Corporate vibes and killer rides

It was 20 years ago when I walked into a high-powered marketing meeting with a very successful, heavily-caffeinated marketing team who were busy setting up a big wave contest.

This team didn’t know surfing for shit, and were trying to rope in people who knew more than them.

These good-looking marketing guys and girls were adventurous, however, and back in 2000, they had choppers lined up, multi-angled set-ups, books, endorsements, magazine features, branded clothing and everything in the mix.

 When the story came to photographers and to videographers who were going to be employed, and others who were going to be filming, this hot-shot marketing team, so high on sugar, were decisively clear on one thing: there was to be a full lock-down of coverage, and every person shooting still or video had to sign over all rights to visual output.

 At this point it should be added that I had just returned, the day before, after a decade of wandering the desert, so to speak. I had been traveling independently, riding waves, exploring other cultures, living the dream, a million miles or more from the corporate world that I did not know even existed in such form.

“Why a lockdown on visuals, and why such control of the photographers and videographers? I asked. I had been brought in as a consultant and as a content creator. Why lock down visuals? Surely we must show them to the world?

 “Well, because if someone dies, the footage is worth an absolute fortune,” said the one exec, matter-of-factly.

“We will know exactly what to do with it,” said the marketing director. “We will know how to manage the footage correctly.”

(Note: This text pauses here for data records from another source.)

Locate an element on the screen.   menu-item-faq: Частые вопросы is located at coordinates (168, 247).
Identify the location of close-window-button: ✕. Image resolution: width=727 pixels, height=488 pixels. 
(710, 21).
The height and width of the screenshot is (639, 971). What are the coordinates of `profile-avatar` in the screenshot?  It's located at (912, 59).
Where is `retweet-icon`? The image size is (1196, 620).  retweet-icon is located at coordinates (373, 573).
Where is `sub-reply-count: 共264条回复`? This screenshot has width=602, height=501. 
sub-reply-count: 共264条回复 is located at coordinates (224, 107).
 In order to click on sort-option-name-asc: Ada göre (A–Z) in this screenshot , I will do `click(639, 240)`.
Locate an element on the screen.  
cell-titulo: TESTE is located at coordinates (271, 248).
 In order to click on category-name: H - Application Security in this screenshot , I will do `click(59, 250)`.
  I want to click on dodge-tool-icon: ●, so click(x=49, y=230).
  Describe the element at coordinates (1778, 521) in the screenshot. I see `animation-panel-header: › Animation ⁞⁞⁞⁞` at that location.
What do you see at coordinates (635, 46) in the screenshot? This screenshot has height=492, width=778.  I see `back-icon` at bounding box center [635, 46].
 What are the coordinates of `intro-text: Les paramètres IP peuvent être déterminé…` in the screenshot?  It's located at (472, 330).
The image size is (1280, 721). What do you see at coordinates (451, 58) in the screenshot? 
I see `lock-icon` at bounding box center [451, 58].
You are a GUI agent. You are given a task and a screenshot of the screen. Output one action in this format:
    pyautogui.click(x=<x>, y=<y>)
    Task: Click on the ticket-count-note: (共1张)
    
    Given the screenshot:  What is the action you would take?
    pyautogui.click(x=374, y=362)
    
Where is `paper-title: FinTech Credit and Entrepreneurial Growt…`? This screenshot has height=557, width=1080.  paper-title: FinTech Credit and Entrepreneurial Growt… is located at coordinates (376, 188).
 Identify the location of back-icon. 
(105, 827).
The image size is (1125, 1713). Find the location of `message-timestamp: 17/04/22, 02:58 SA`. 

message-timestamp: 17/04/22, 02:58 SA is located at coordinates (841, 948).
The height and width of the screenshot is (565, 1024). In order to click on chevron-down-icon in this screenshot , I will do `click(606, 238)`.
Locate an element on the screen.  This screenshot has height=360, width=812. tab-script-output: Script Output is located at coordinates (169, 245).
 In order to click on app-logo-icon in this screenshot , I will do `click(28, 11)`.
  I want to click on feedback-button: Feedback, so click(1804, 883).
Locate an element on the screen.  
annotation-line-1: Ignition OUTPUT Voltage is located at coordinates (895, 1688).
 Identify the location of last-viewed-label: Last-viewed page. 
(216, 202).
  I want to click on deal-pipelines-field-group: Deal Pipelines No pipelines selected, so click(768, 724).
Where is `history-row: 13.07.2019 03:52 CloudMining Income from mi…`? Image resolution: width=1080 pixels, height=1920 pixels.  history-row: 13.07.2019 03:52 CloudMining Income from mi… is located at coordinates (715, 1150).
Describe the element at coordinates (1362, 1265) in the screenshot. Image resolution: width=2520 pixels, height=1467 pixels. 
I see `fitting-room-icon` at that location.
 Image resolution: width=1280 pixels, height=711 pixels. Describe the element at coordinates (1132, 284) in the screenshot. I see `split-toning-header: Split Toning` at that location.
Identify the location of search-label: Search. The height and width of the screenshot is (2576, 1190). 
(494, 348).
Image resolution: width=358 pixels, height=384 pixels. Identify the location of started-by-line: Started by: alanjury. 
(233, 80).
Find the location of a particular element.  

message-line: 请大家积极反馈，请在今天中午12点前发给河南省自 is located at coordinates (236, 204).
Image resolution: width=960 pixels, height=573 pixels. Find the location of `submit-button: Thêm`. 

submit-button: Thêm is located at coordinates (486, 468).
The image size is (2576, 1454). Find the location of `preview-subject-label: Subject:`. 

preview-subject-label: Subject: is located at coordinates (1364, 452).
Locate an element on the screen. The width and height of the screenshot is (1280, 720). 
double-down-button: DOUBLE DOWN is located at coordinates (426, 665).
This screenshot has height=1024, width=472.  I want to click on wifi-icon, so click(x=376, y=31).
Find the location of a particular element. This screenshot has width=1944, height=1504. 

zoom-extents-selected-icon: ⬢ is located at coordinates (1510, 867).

 It was clear as day that this marketing team was totally ready and prepared for the moment, if a surfer were to die during their event.

 Real penny-drop moments are rare in life. You’ll only have a couple of genuine such moments in a life-time, and they are absolutely incredible, to be relished.

 In a semi-shocked moment, I realised two things that I suppose are actually quite obvious, but from my sheltered perspective at the time, were revolutionary.

 Firstly, these surfers who were going to surf in this big wave contest, were just the dancing bears performing in front of a ringmaster, just actors, being told what to do by their director, who in this case was the marketing team.

If one of the surfers were to die, it would simply be a selling point in their marketing narrative. The marketing team knew it, the competing surfers knew it, and the only people who didn’t know it was the fans and spectators outside of the circle, looking in at the heroics of the big wave surfers.

 The big wave surfers who spoke glassy-eyed about things like the overcoming of fear, of the summoning of courage, of paying the ultimate price, were all just part of the carnival, performing for a fee.

The second thing I learned that day is the one thing that held true through the last twenty years of my involvement with the sport and lifestyle of surfing since that very day, and the one thing that governs how I view the sport.

 As we watch these kooks, these hodads, these dorks and these barneys who bang and barge their way into our sport over and over again, we have to acknowledge the fact that non-surfers just don’t get it, and they never will get it.